Per lui, Vincenzo, una pena di due anni di reclusione a fronte dei sei richiesti dalla Dda, molto peggio è andata al padre condannato a 19 anni e accusato di associazione mafiosa. E l’aggravante mafiosa è proprio l’accusa che durante il processo è decaduta nei confronti dell’ex attaccante bianconero, che fuori dall’aula parlando con i giornalisti è incontenibile nel rigettare ogni accusa: “Il nome `ndrangheta non sappiamo neanche cosa sia nella nostra famiglia. Non è possibile. Mi hanno rovinato la vita sul niente, perché sono calabrese, perché sono di Cutro.
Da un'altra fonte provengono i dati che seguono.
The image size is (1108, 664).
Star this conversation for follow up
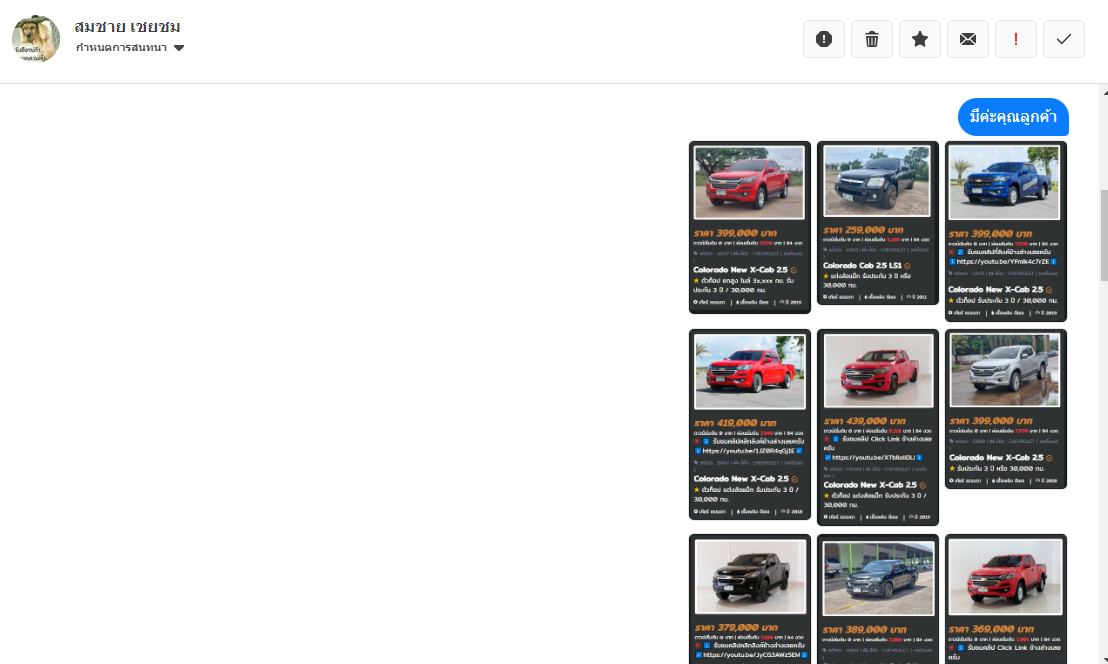coord(920,39)
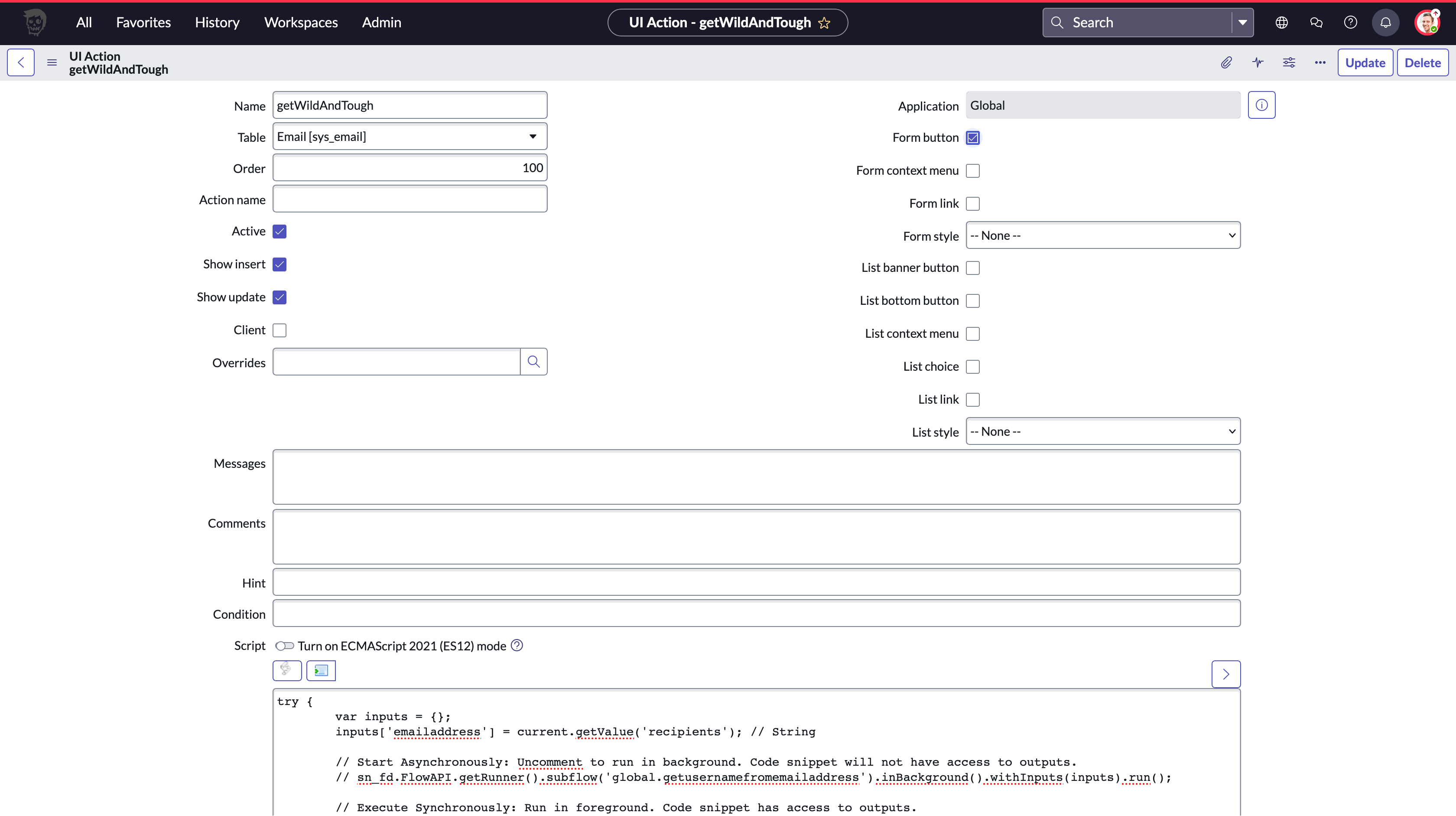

Sto soffrendo come un cane per la mia famiglia e i miei bambini senza aver fatto niente, ma io ho vinto un Mondiale e sono orgoglioso di essere calabrese. Noi non abbiamo fatto niente perché con la `ndrangheta non c’entriamo niente”.
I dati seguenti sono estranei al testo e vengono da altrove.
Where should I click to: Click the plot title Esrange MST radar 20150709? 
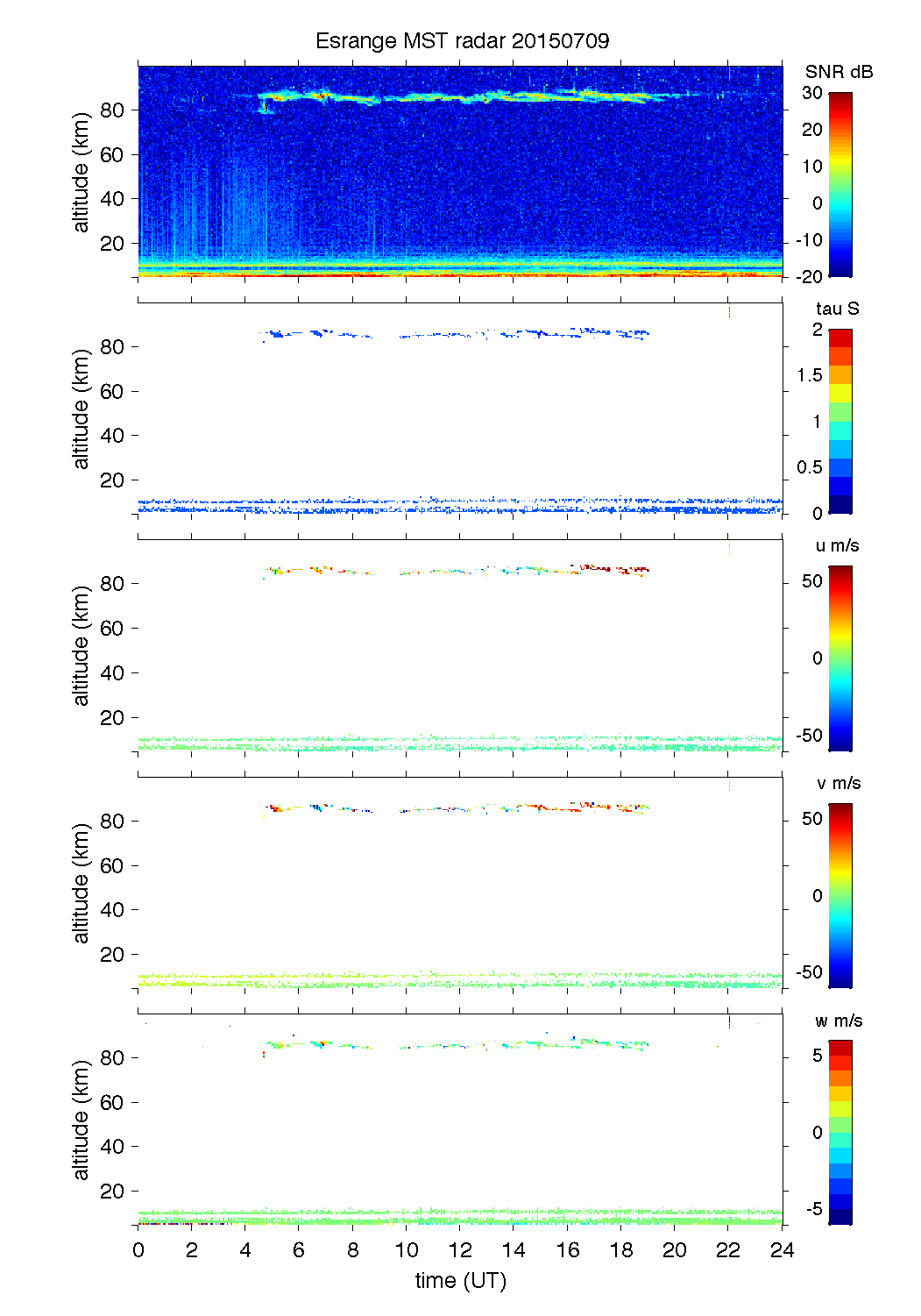462,41
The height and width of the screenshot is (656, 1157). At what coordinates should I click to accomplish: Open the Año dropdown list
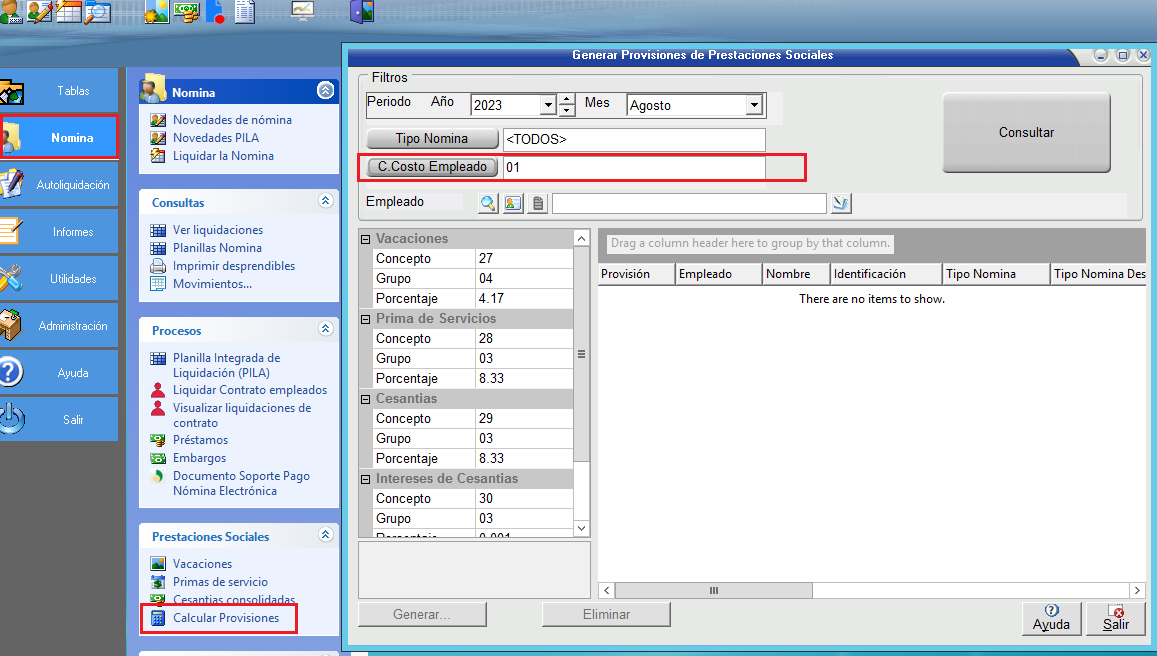coord(547,105)
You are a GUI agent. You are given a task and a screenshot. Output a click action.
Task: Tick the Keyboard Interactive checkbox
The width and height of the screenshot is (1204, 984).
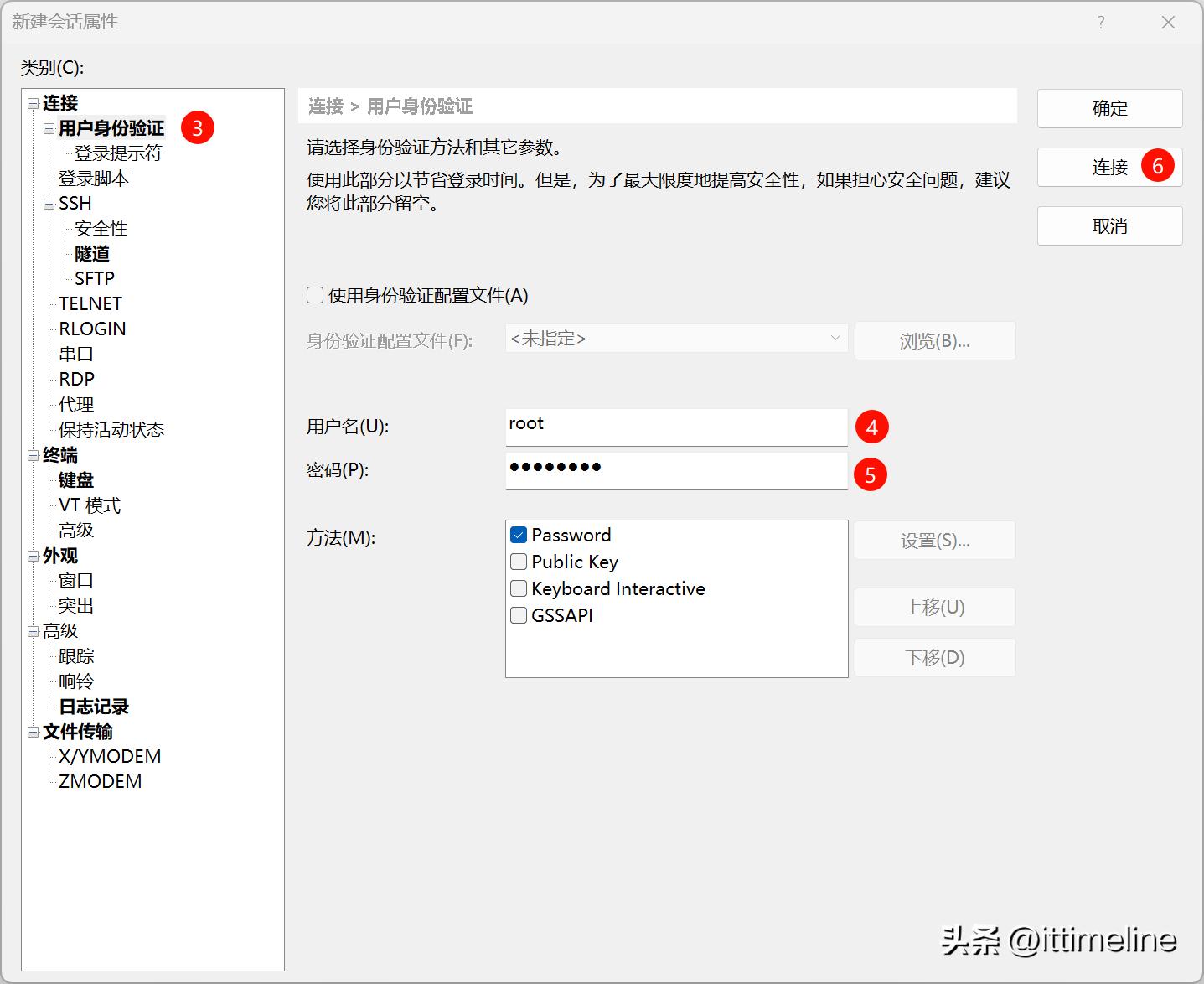(x=519, y=588)
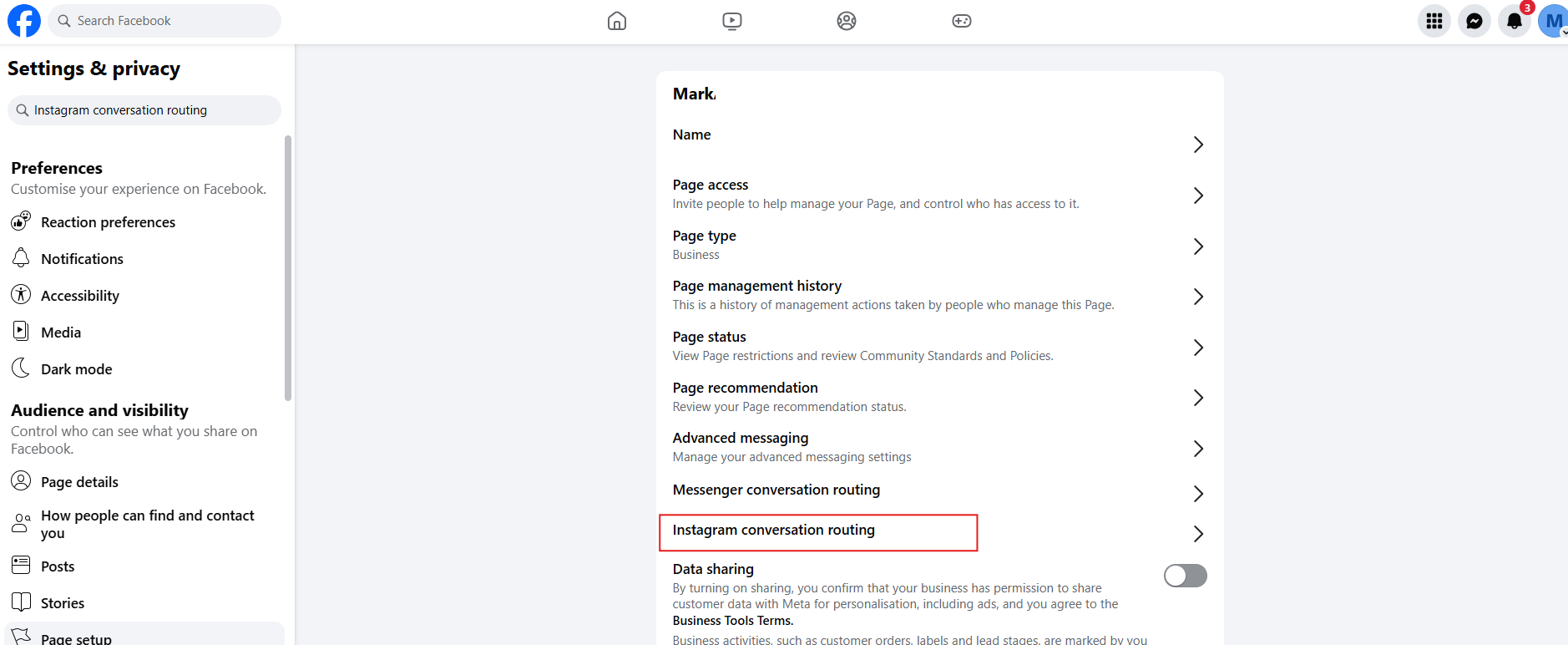Image resolution: width=1568 pixels, height=645 pixels.
Task: Open the Menu grid icon
Action: pyautogui.click(x=1434, y=21)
Già, perché tutta la vicenda partirebbe da Cutro, piccolo paesino in provincia di Crotone, è il 1982 e il boss locale Antonio Dragone viene mandato nel piccolo centro di Quarto Casella, in provincia di Reggio Emilia, dove ad accoglierlo ci sono già una trentina di compaesani. Quella che subisce il paese è una vera e propria colonizzazione che riguarderà prestissimo anche l’intera regione.
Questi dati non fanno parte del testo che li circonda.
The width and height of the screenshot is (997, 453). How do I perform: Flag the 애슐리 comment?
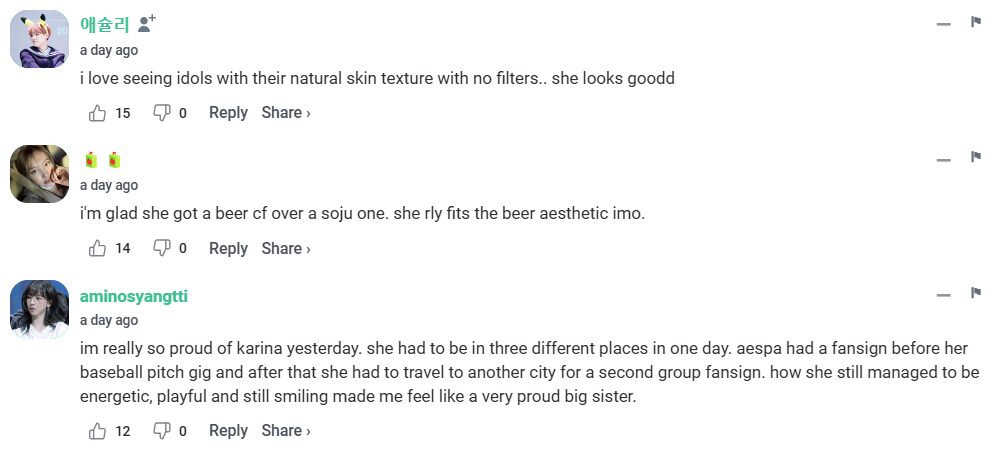tap(975, 22)
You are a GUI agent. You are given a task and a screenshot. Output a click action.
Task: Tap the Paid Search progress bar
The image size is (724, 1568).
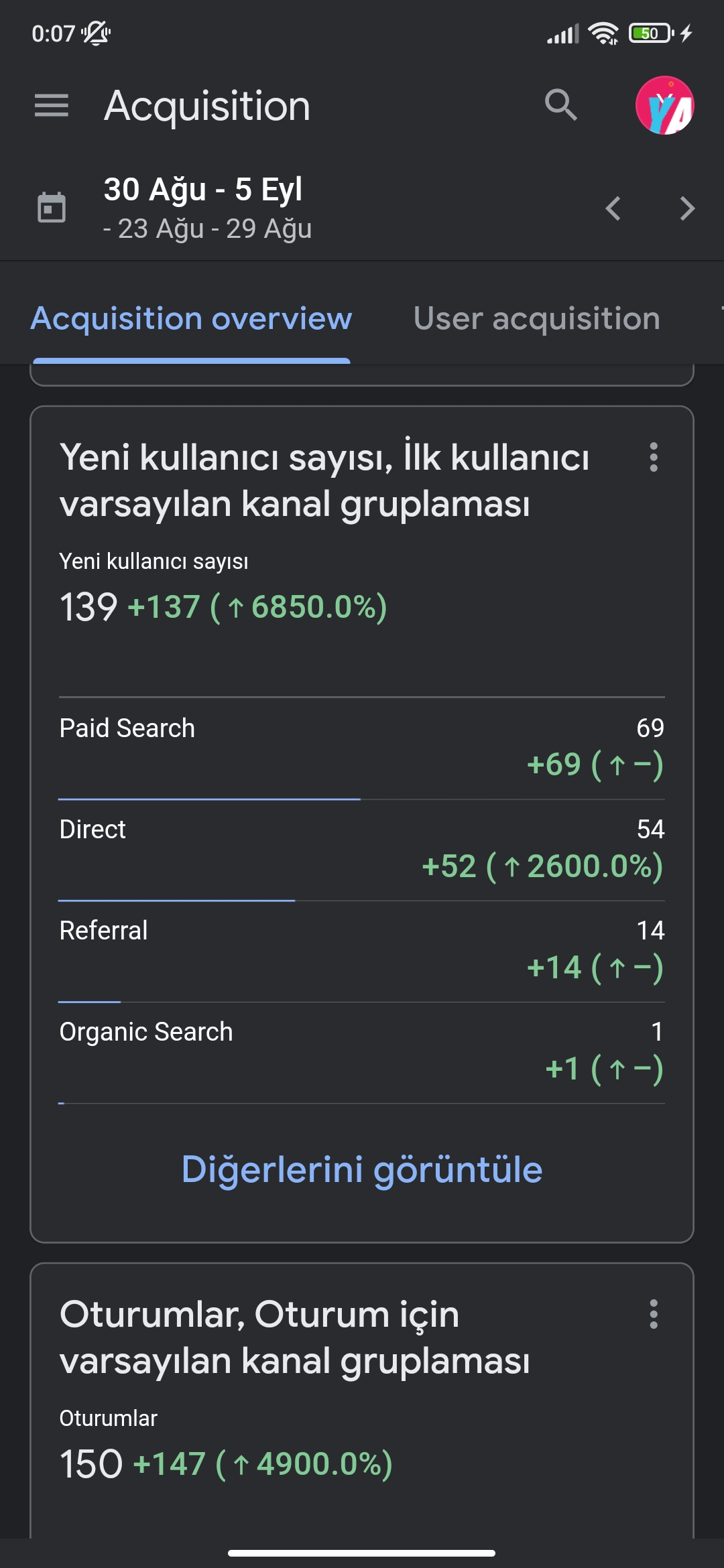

Secondo la ricostruzione dei pm infatti la conquista si espande fino all’infiltrazione tra le maglie delle più alte sfere dell’economia e della politica romagnole. A Iaquinta junior, uno degli eroi della spedizione azzurra a Berlino, come scrive il Corriere della Sera, viene imputata la detenzione illegale di armi “L’ex attaccante è stato trovato in possesso di un revolver Smith & Wesson calibro 357 magnum, di una pistola Kelt-tec 7,65 Browning e di 126 proiettili. Iaquinta aveva regolarmente denunciato il possesso delle armi, dichiarando di custodirle presso la propria abitazione di Reggiolo. Secondo gli inquirenti, le aveva però poi cedute al padre Giuseppe che, fin dal 2012, era destinatario di un provvedimento del prefetto di Reggio Emilia che gli proibiva di utilizzare o possedere armi perché frequentava personaggi ritenuti affiliati alla ‘ndrangheta, e a loro volta poi finiti a processo”.
A maggio, interrogato in tribunale, l’attaccante si giustificò così “Sono una persona famosa, la pistola l’ho presa più che altro per il futuro, per quando avrei smesso di giocare. Mi piaceva andare al poligono quanto tornavo a casa”. Le accuse si riferiscono ad un periodo in cui Iaquinta milita nell’Udinese; il reato si materializza quando viene acquistato dalla Juventus e durante il trasferimento a Torino cede, come già detto senza avvisare le autorità come avrebbe dovuto, le armi al padre.